What to do:
Tally the lines of the data below that contain the string "computer". Give the tally and nothing else.

Material provided:
====================
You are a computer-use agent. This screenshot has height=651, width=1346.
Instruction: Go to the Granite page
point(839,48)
====================
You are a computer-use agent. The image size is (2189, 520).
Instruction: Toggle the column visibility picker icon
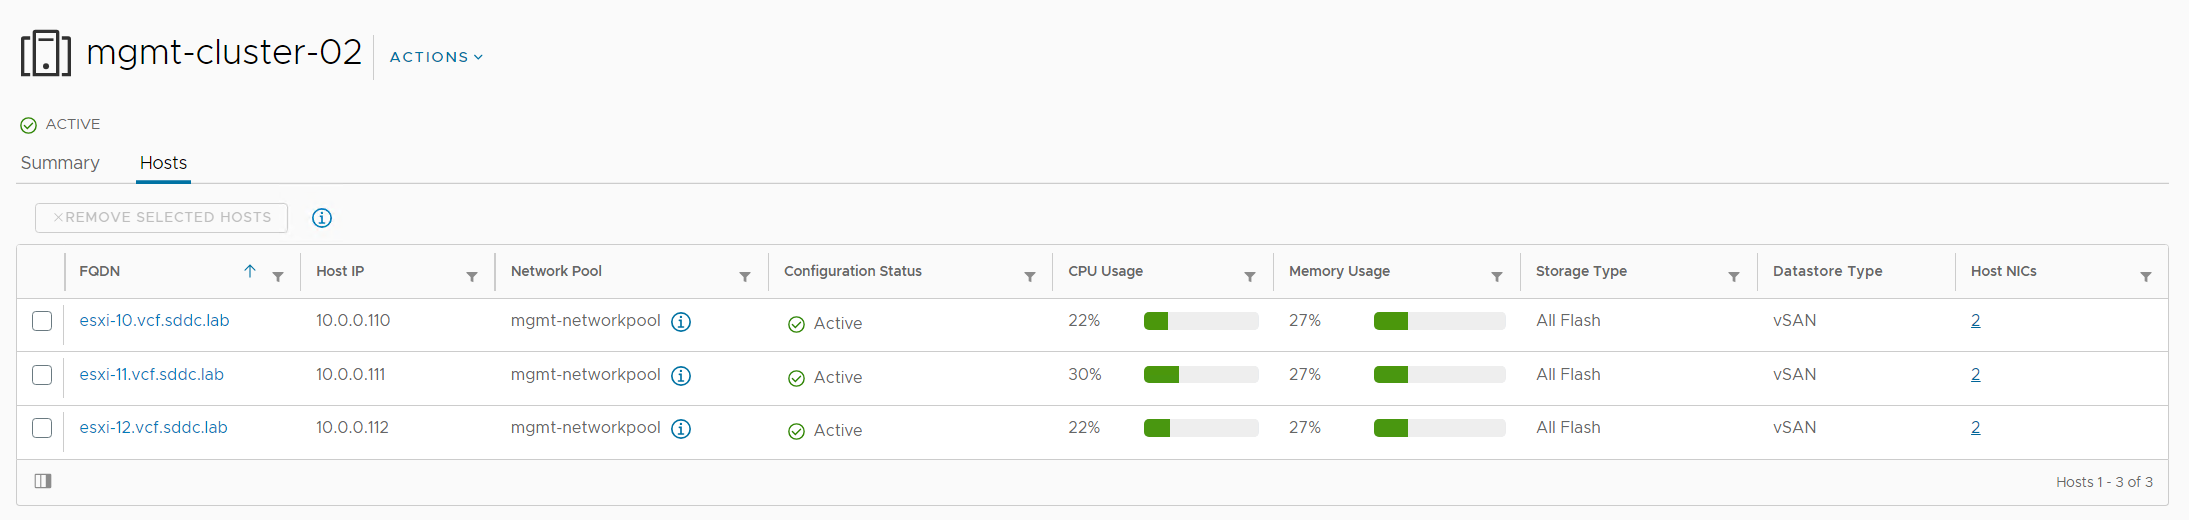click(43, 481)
====================
Solution to this task:
2